What this task involves: Condense the paragraph in the essay on avoiding religion that begins "Her name was Jessica Frank" into a short bulleted list that keeps its main facts.

Why I Have Always Avoided Religion

My parents moved over three-thousand miles away from their parents and extended family. Years later, and perhaps for want of community, my parents joined the Unitarian Universalist church sometime in '80s. The First Unitarian Church of Kensington, or FUCK for short. They have since changed the name to First Unitarian Church of Berkeley, FUCB, for some reason, even though it is still located in Kensington.
My father was a member of the choir. I vividly remember pancake breakfasts there. I also remember as everyone stood to sing psalms I would crawl away under the pews faster than my parents could catch my shirt-collar to the large oaken double-doors away from the service. I hated it so much. Even as a child, I would rather go outside and kick dirt clods or play with tree sap than sing psalms in a church service.

I had a rich inner-life that nobody could take away from me, and which I could not wait to get back to. I hated interruptions, but interruptions were constant. I wanted to retreat into a jar where time did not pass and nothing changed.
Some years later, I remember as a young self-styled punk-rocker my first girlfriend. I met her at a multi-day church YRUU conference. YRUU stands for Young Religious Unitarian Universalists. I saw her amongst a creche of other girls. She was at the center of them. They blurred into blurry blobs, but she was in focus. A beautiful, earthy brunette who moved like poetry. I didn't know how I could pop that bubble and get to her. Eventually, I found her alone on a couch in the church basement. I took two steps and lept on to the couch beside her. I asked her if it was okay. She told me it was.
Her name was Jessica Frank. We dated for six months. She lived in San Mateo, and I lived in Kensington. I took public transit to see her at least twice a week. I would take a bus to the BART station, to Cal-Train, then another bus on the San Mateo side. The trip took almost three hours each way.
I thought nothing of it for the chance to hold hands with her, smoke clove cigarettes and listen to Depeche Mode, while red candles burned. That, or sometimes we would go watch a movie. I can't remember a single movie we watched. I think I was just happy to be with her.

Data extract:
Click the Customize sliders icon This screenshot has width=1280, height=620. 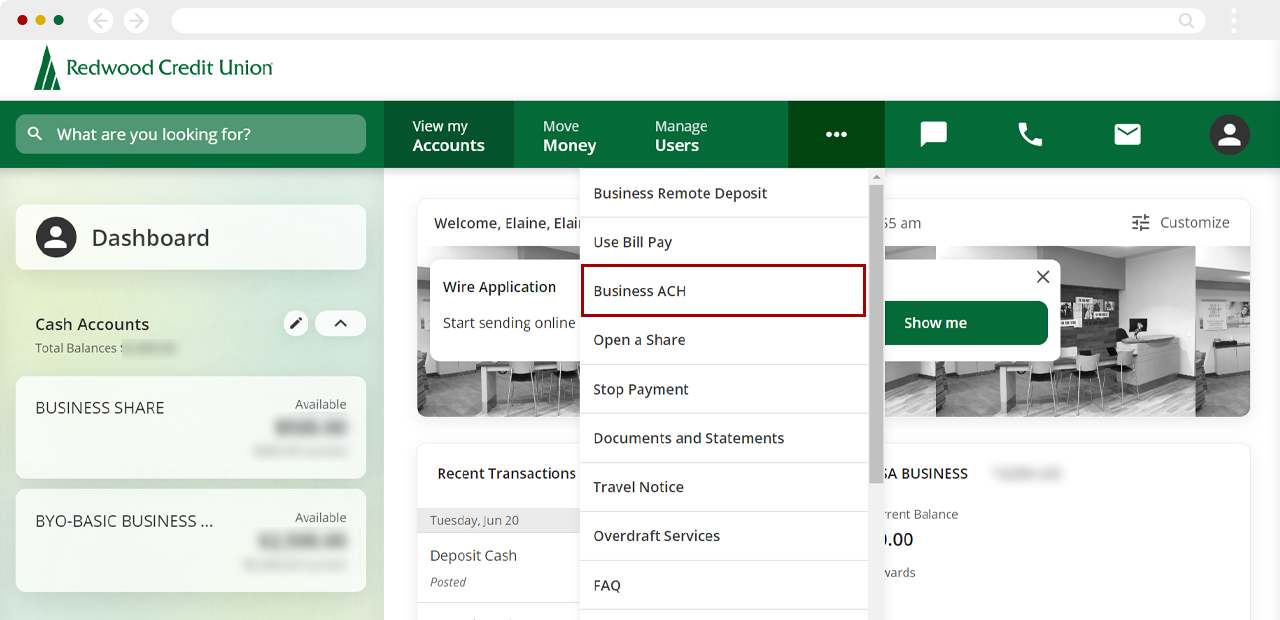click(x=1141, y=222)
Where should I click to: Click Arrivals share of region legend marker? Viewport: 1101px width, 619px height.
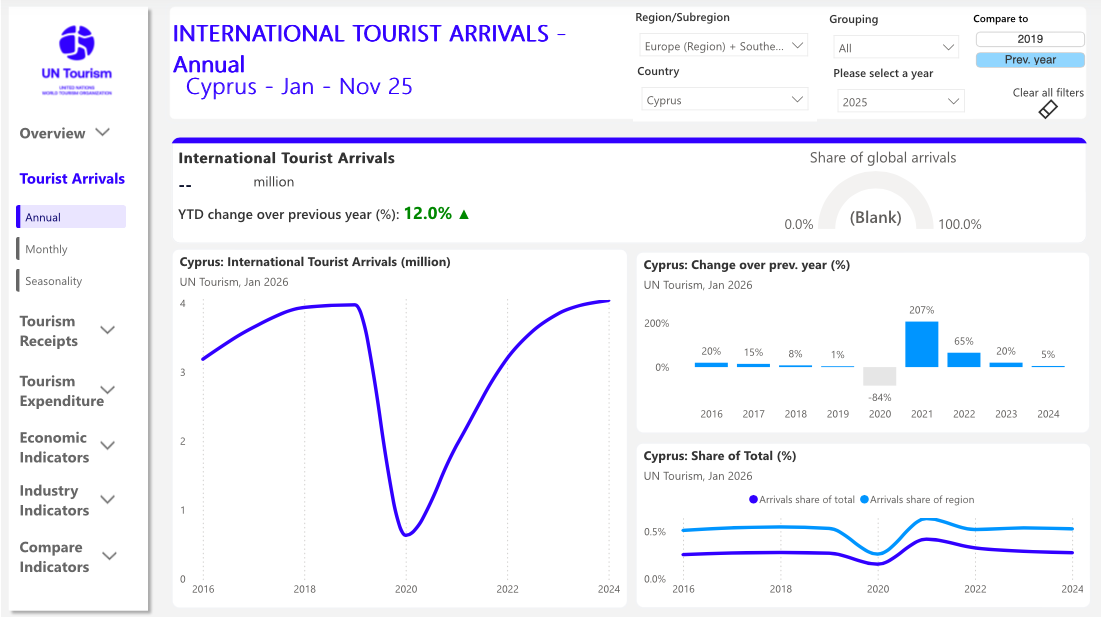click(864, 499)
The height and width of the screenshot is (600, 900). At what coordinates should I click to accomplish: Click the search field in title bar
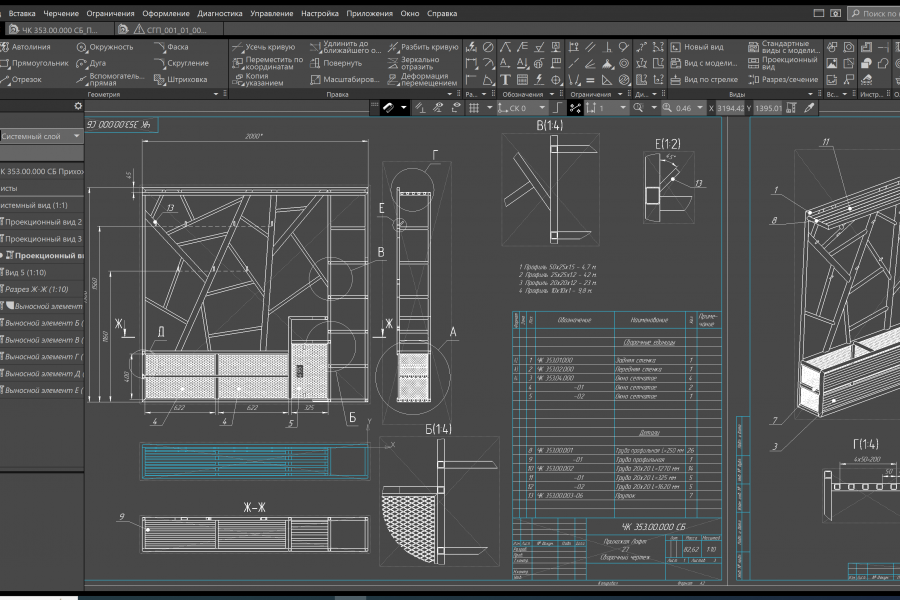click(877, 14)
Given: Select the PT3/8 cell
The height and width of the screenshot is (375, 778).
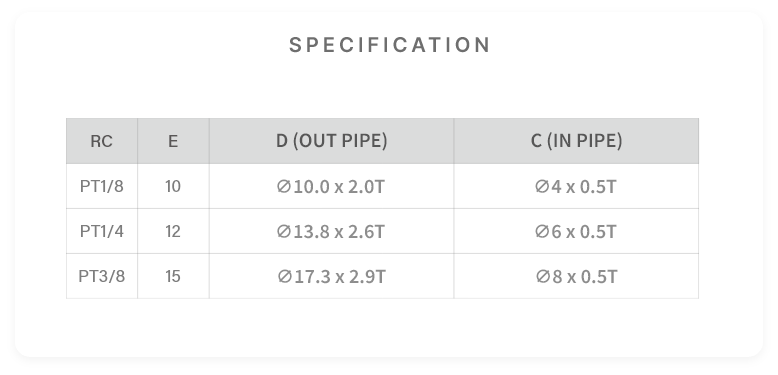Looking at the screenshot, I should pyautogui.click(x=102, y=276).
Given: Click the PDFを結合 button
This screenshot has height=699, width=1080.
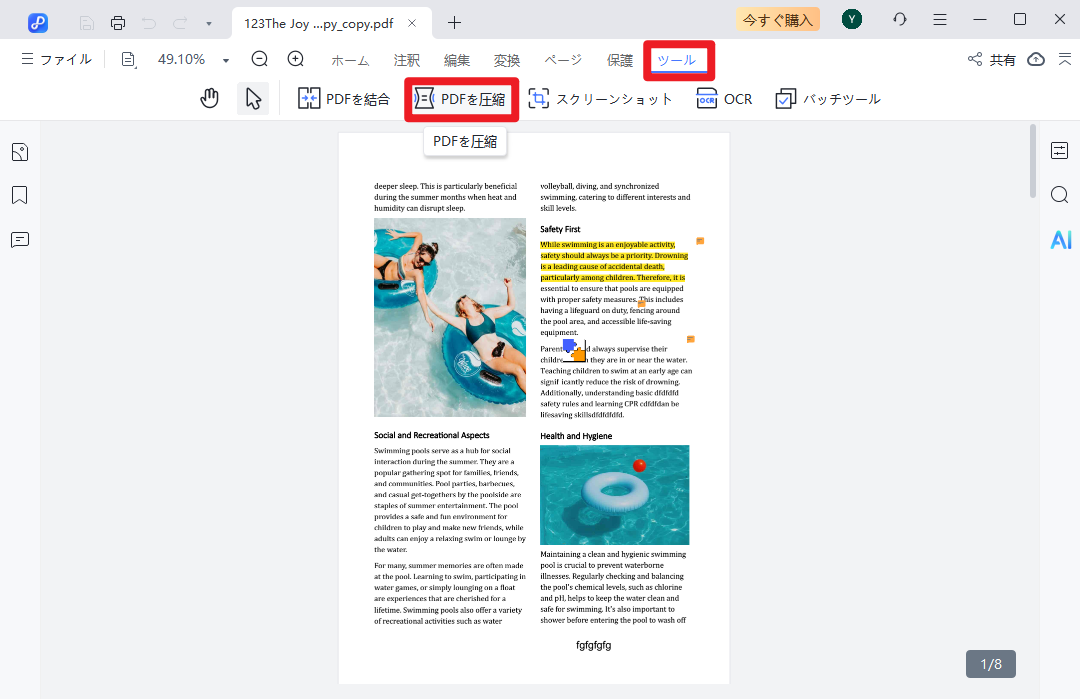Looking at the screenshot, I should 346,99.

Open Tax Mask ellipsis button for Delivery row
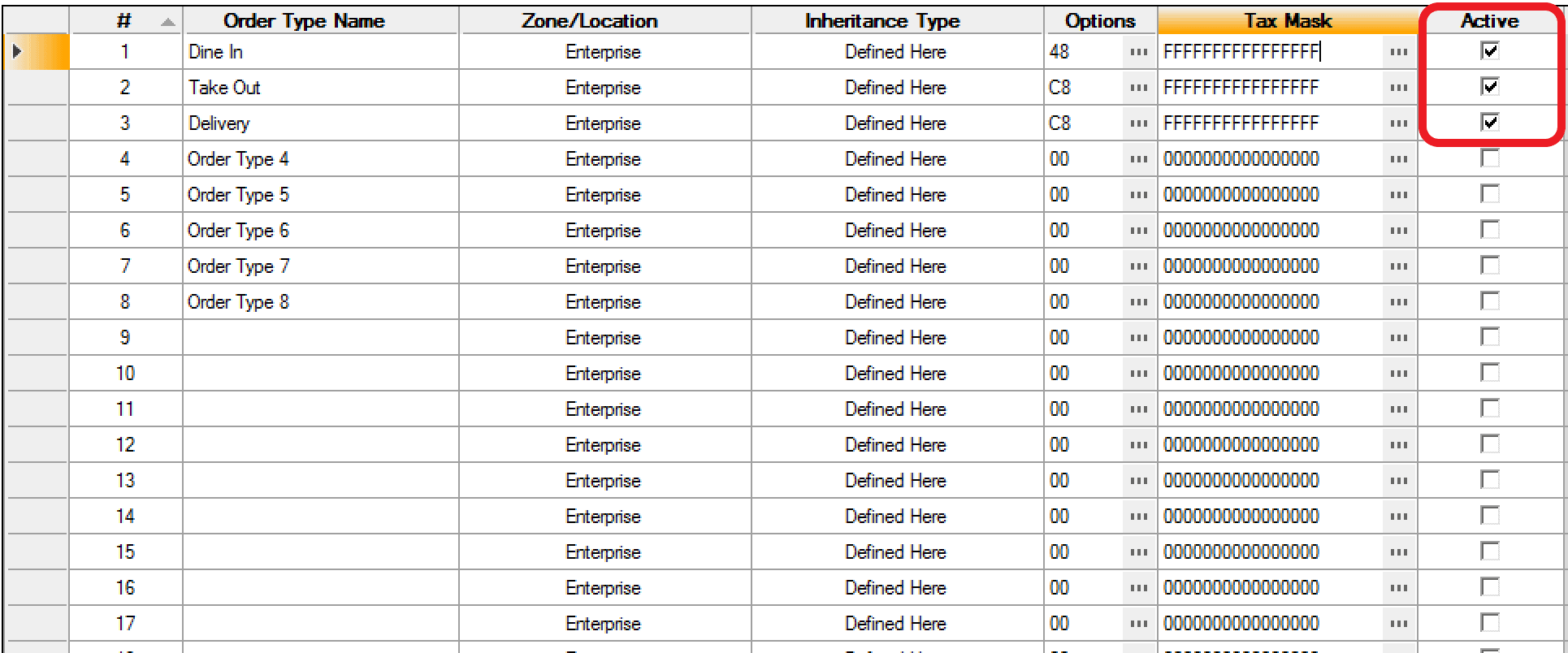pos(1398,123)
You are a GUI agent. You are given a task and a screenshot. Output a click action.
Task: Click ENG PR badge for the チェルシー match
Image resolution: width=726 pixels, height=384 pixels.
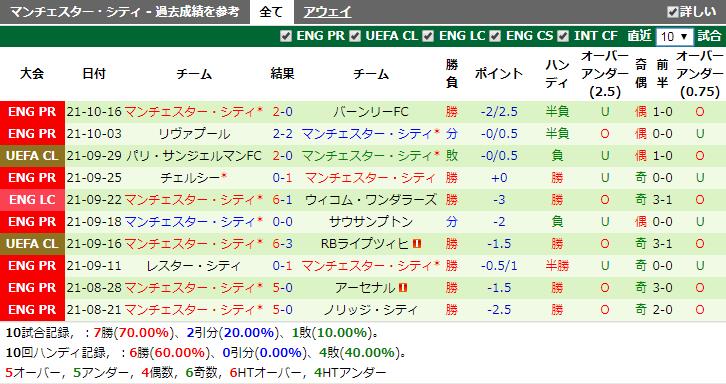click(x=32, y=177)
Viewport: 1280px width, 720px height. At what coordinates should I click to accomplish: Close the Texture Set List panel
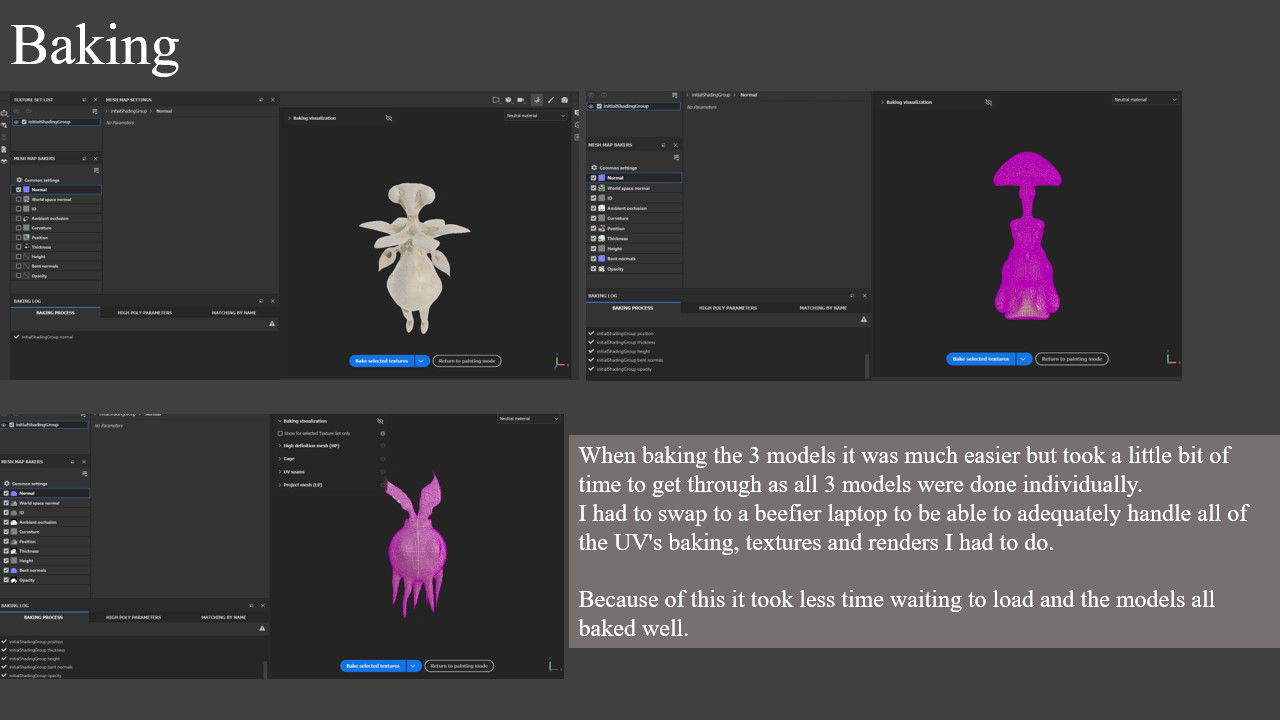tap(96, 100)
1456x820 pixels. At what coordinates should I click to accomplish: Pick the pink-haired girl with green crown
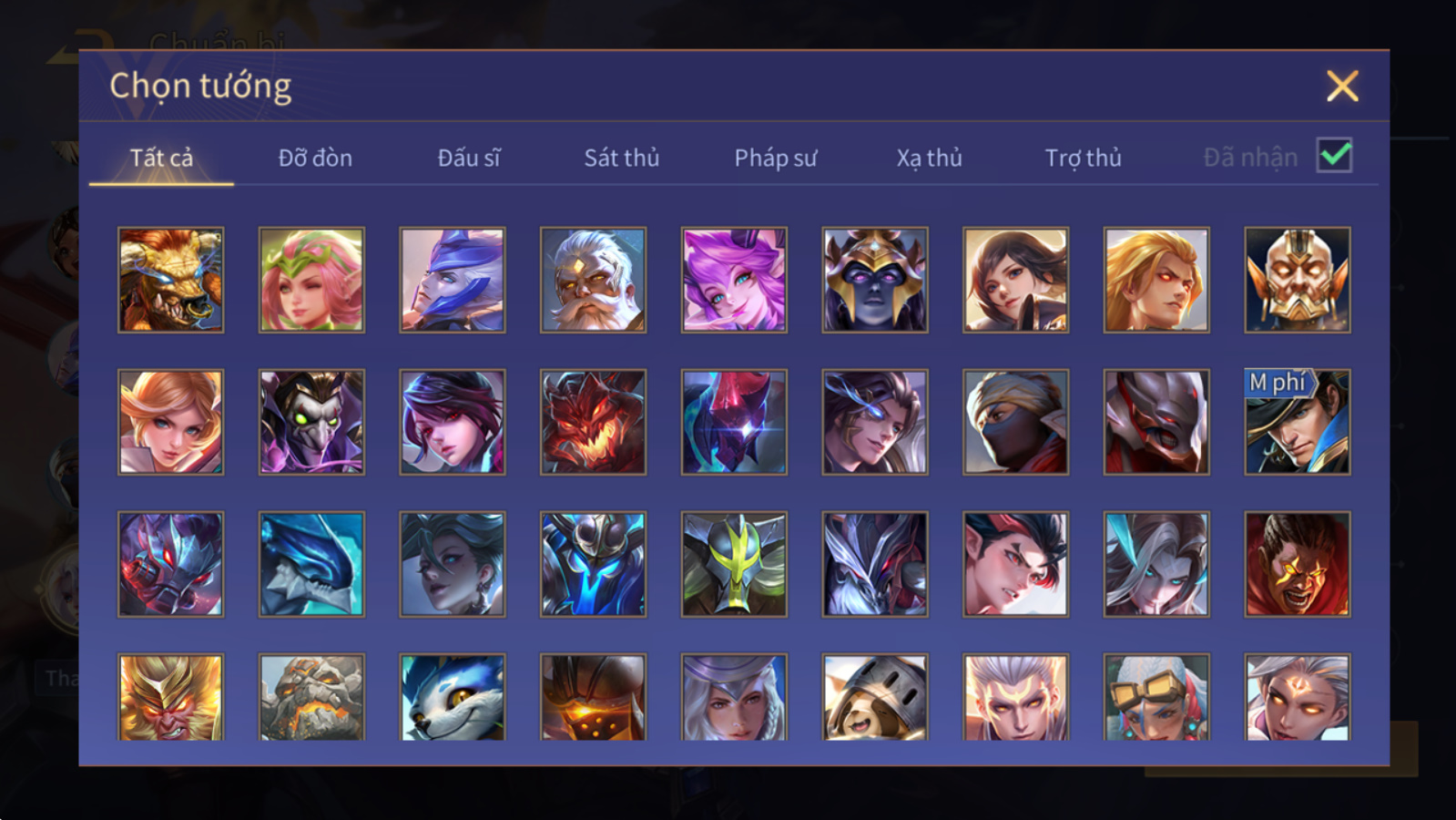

Response below:
- Her name was Jessica Frank, and we dated for six months.
- She lived in San Mateo; I lived in Kensington.
- At least twice a week I went to see her by public transit: a bus to the BART station, then Cal-Train, then another bus on the San Mateo side.
- Each way took almost three hours.